An app for that: UO students design tutoring app
When Eli Ackerman, a senior at the University of Oregon majoring in economics, registered for business calculus last winter term, he knew he would need help in the course. He visited the Tutoring and Learning Center in Knight Library, where they offered him a list of tutors and their phone numbers, which seemed outdated, he said.
“A lot of departments didn’t have an organized way to get students tutors, so I was thinking there’s got to be a better way to connect with tutors on campus,” Ackerman said. “There’s got to be an app for that.”
That term, he met Adrian Martushev, a math tutor and senior majoring in math and computer sciences. They discussed the need for better student-tutor connections and partnered to take on the task of creating those connections. Thus, the idea for the smartphone app Tutortree was born.

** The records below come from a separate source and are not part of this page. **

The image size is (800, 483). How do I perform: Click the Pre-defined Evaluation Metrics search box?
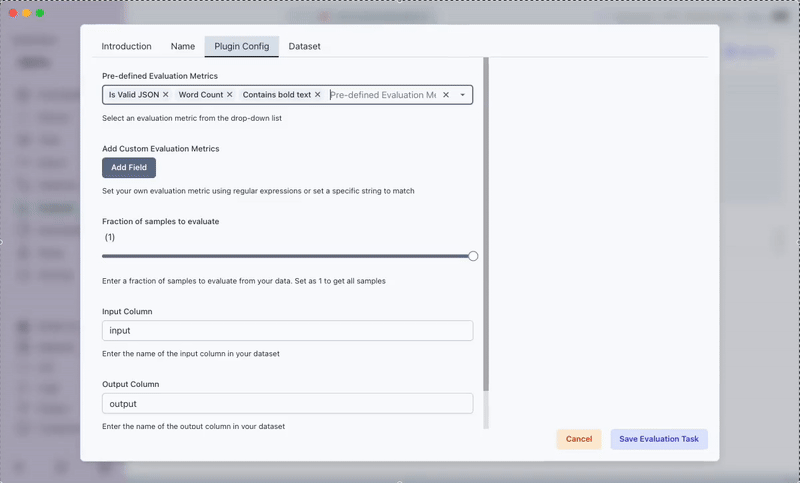pyautogui.click(x=383, y=95)
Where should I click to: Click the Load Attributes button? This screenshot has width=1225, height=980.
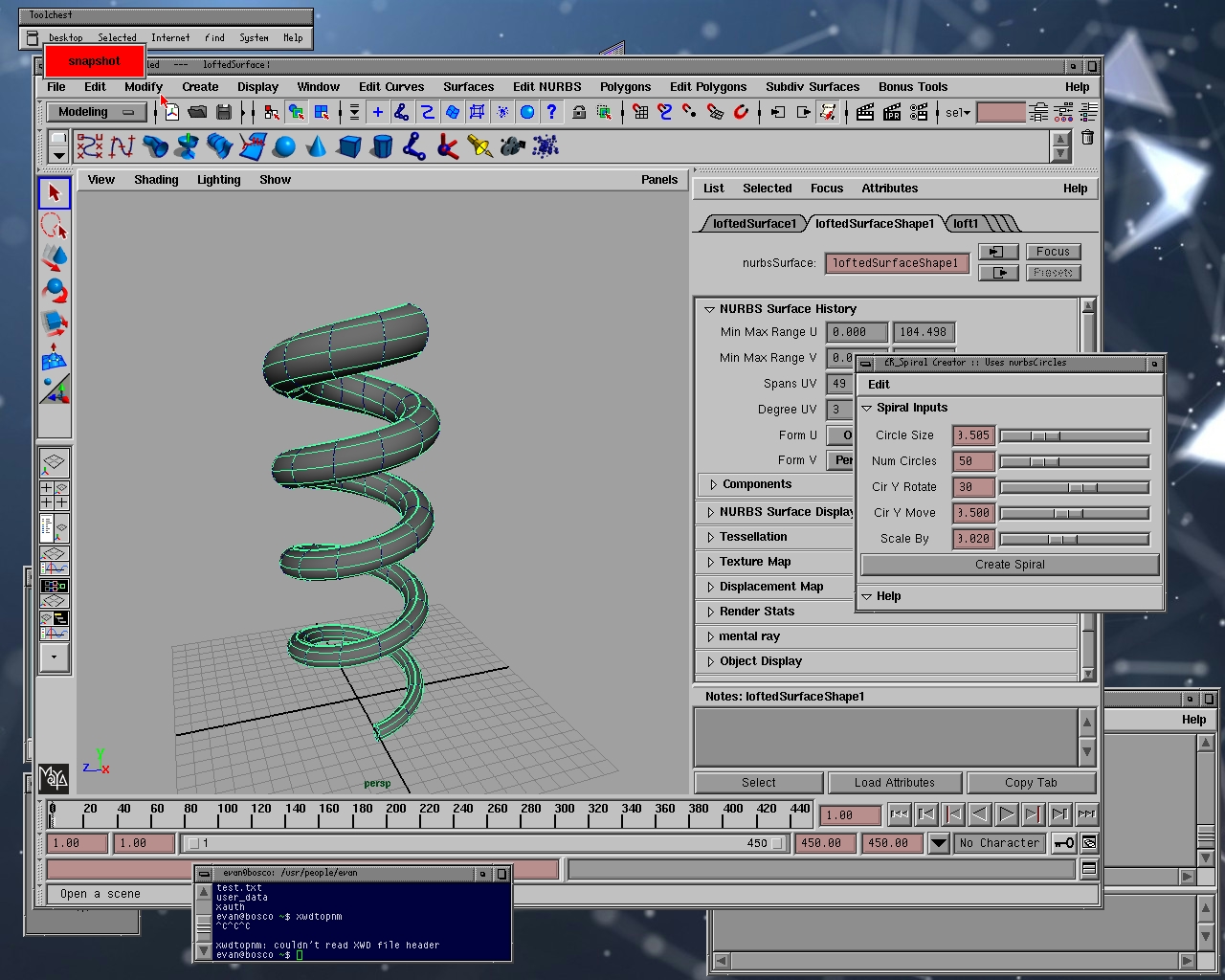click(894, 783)
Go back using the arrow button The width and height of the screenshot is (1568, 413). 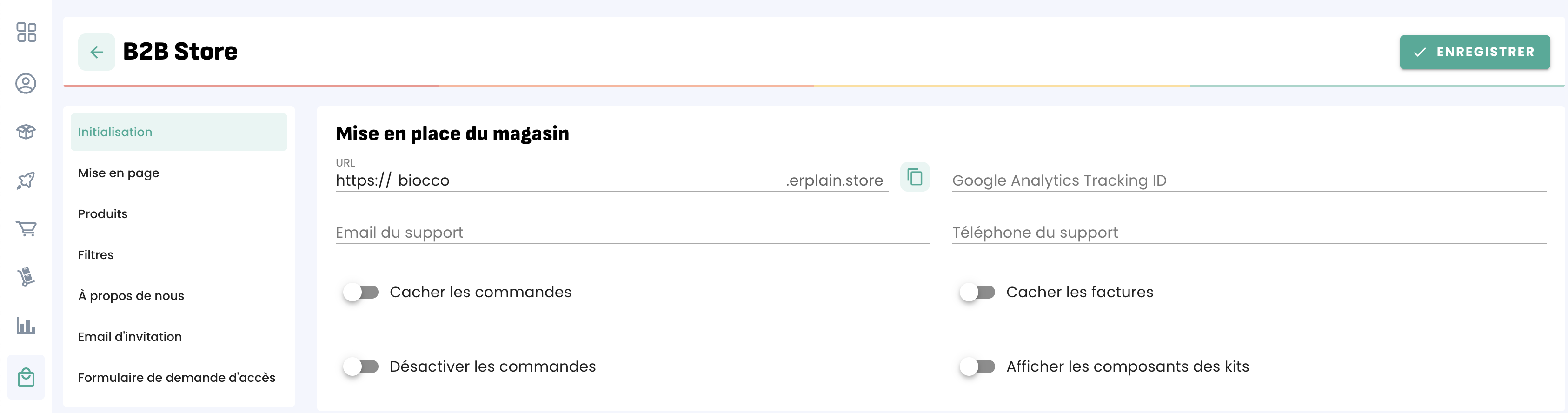pos(96,53)
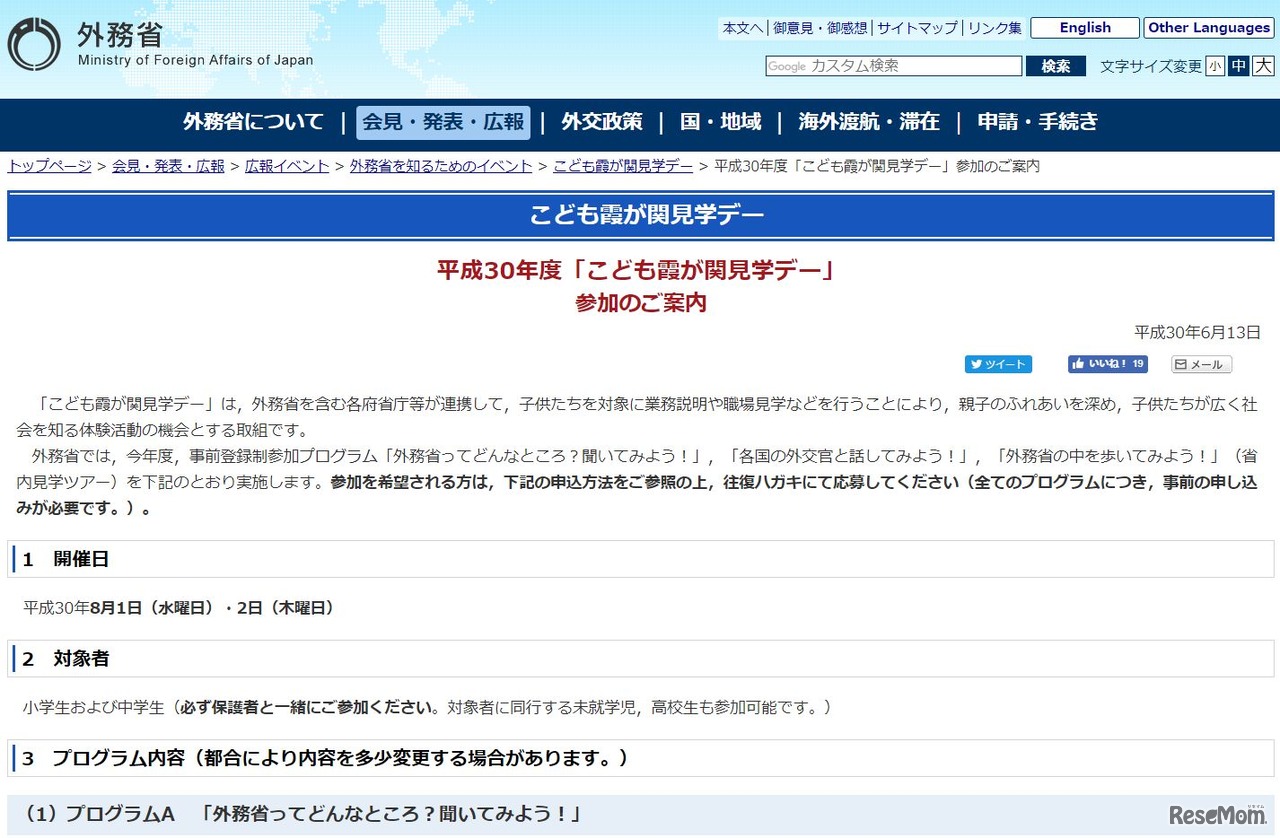
Task: Open the サイトマップ link
Action: 917,27

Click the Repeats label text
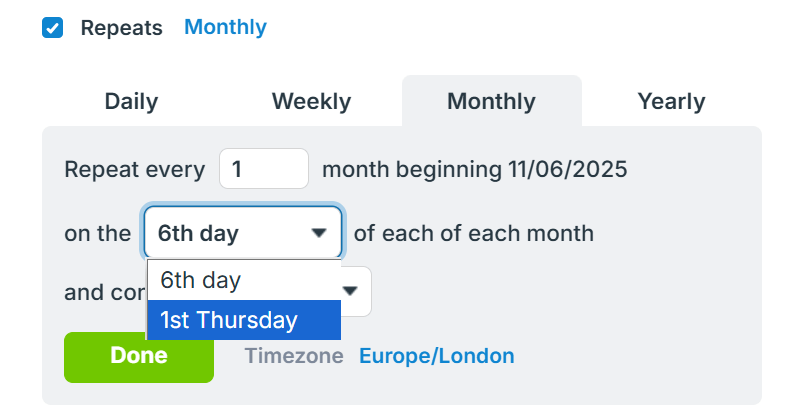pyautogui.click(x=121, y=28)
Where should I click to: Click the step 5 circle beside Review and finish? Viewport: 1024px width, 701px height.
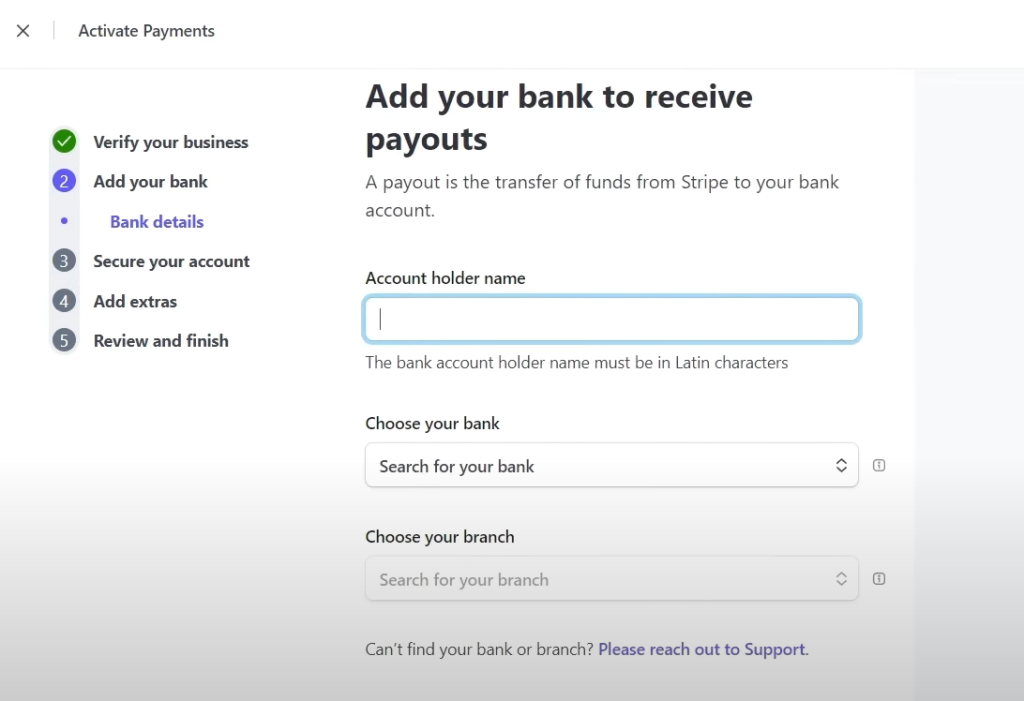click(x=63, y=340)
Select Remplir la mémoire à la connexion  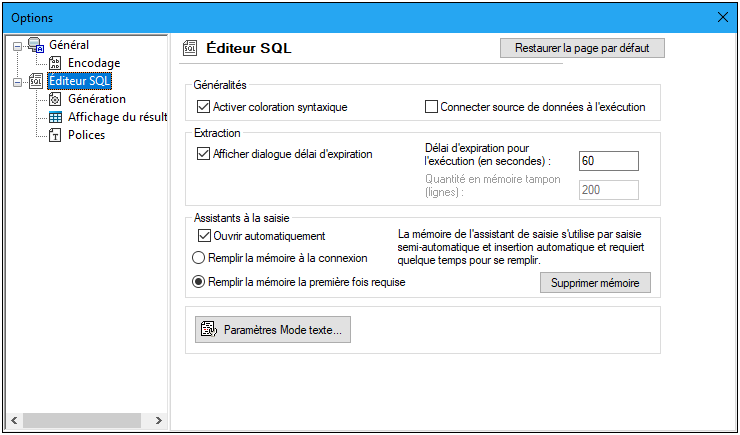(x=198, y=257)
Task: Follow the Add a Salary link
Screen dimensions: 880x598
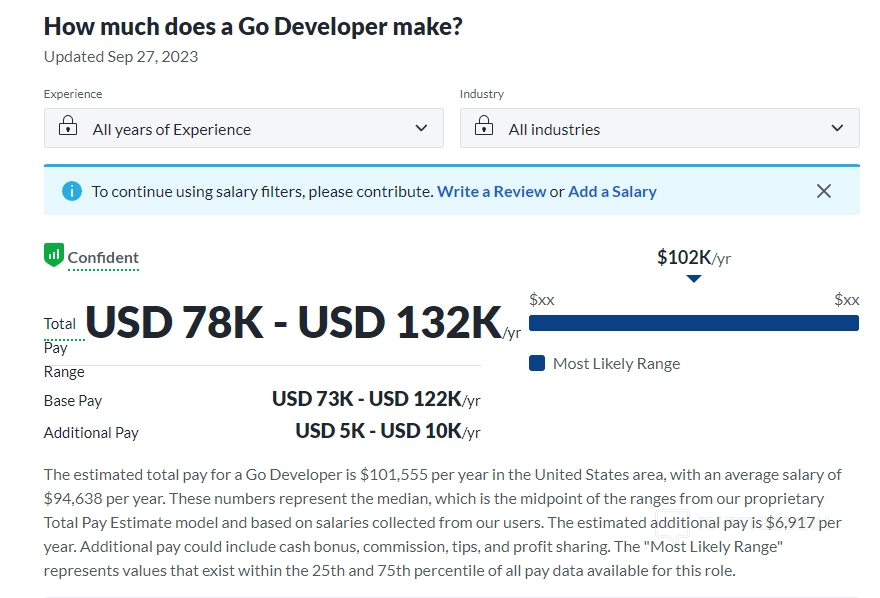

“As soon as we started talking about this idea, it was abundantly clear how many issues there were,” said Martushev, regarding the inconvenience of scheduling tutoring sessions via text and the awkwardness of discussing payments. “The app handles all those logistical aspects of the tutor side, as well as helps students easily connect.”
Once students have downloaded the Tutortree app, currently available in the Apple App Store, and created an account, they can see a list of courses with tutors available, along with a calendar of when those tutors are available.
Additionally, students can pay tutors through the app or have parents deposit money to their app to pay for sessions, which range in price depending on the tutor.
All of the Tutortree tutors are either employed by the UO already or they have a letter of recommendation from faculty and have received at least a B+ in the class they want to tutor.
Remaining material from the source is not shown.